De acordo com Glauber, a segunda safra de grãos no ano deve ir até agosto, a depender da localização do produtor. O problema é que o escoamento dessa produção se estende aos meses posteriores, inclusive em setembro, quando a Petrobras estima ser o momento de maior escassez do óleo derivado do petróleo. 

“Sem falar que nós temos que colher. Precisamos abastecer as máquinas: colheitadeiras, caminhonetes e pulverizadores. Tem ainda a vinda de insumos para a terceira safra, que se inicia após o dia 15 de setembro. O interior do Brasil é uma máquina que não pode parar, e o diesel é seu combustível”, afirma o diretor-executivo da Abramilho. 

Vale lembrar que um possível problema na produção dos grãos também se estenderia a outros setores, como as granjas, onde a alimentação das aves gira totalmente em torno desses produtos. 

Quem trabalha com o transporte autônomo de cargas também se preocupa. Além do lucro do frete se encolher com a inflação galopante, sobretudo contra o diesel, uma possível escassez tiraria qualquer possibilidade de trabalho nas rodovias. 

“É aquilo que temos alertado desde a implementação do Preço de Paridade de Importação (PPI, atual política de preços da Petrobras). Não necessitamos disso, porque somos superavitários em petróleo. Temos sobra de petróleo cru, mas não refinamos. Isso por si só já resolve o problema (da escassez)”, diz Carlos Alberto Litti Dahmer, diretor da Confederação Nacional dos Trabalhadores em Transportes e Logística (CNTTL). 

Em Minas Gerais, o Sindicato das Empresas de Transportes de Cargas e Logística de Minas Gerais (Setcemg) analisa a situação com mais cautela. Para a entidade de classe, a situação só pode se agravar para quem não tem as contas em dia. 

“Tivemos um problema de falta de diesel há dois meses. Agora, eu serei sincero: conversei com algumas distribuidoras, que me disseram que já estão importando o produto. Estão trazendo do exterior. Sempre trouxeram, mas aumentou um pouco (por conta da possível falta do diesel). Aquele transportador que está com suas contas em dia e repassa (os custos) não terá problema algum”, diz o presidente do Setcemg, Gladstone Lobato.

Procurada, a ANP informou que “vem atuando diligentemente para se antecipar a riscos ao abastecimento nacional de óleo diesel que, neste momento, acontece com regularidade”.

### Registros brutos
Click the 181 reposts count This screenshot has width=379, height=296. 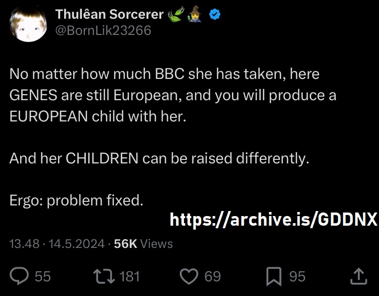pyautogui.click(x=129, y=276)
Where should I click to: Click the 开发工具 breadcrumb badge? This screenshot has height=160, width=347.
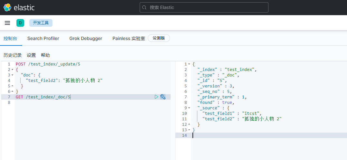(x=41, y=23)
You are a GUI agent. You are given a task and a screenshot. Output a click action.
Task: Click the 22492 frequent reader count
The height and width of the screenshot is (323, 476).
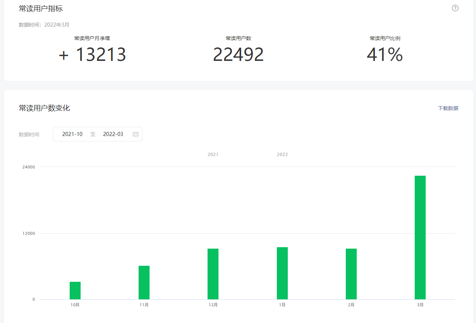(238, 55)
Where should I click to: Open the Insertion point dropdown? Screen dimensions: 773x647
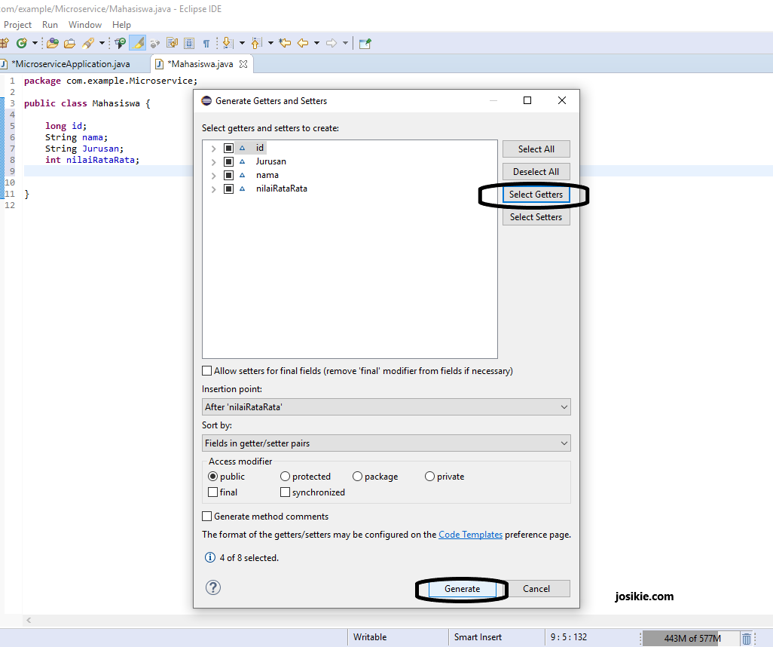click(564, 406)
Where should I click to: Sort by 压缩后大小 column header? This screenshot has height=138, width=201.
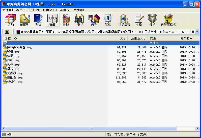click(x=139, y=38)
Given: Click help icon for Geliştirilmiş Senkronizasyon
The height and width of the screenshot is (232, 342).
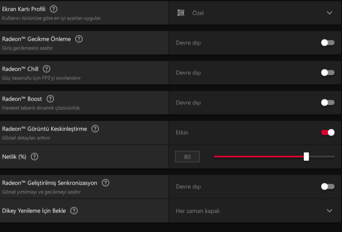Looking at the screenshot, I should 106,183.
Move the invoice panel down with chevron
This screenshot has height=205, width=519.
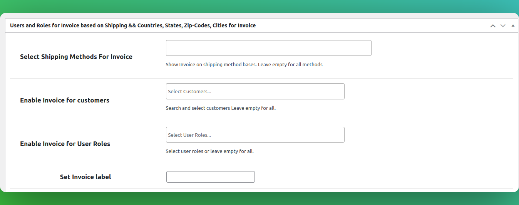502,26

### Instruções do exercício
Repita, sem nenhuma alteração, o trecho do texto sobre a falta de diesel que começa nas palavras "Em Minas Gerais, o" e termina depois das palavras "contas em dia.". Os registros não têm relação com o texto.

### Resultado do exercício
Em Minas Gerais, o Sindicato das Empresas de Transportes de Cargas e Logística de Minas Gerais (Setcemg) analisa a situação com mais cautela. Para a entidade de classe, a situação só pode se agravar para quem não tem as contas em dia.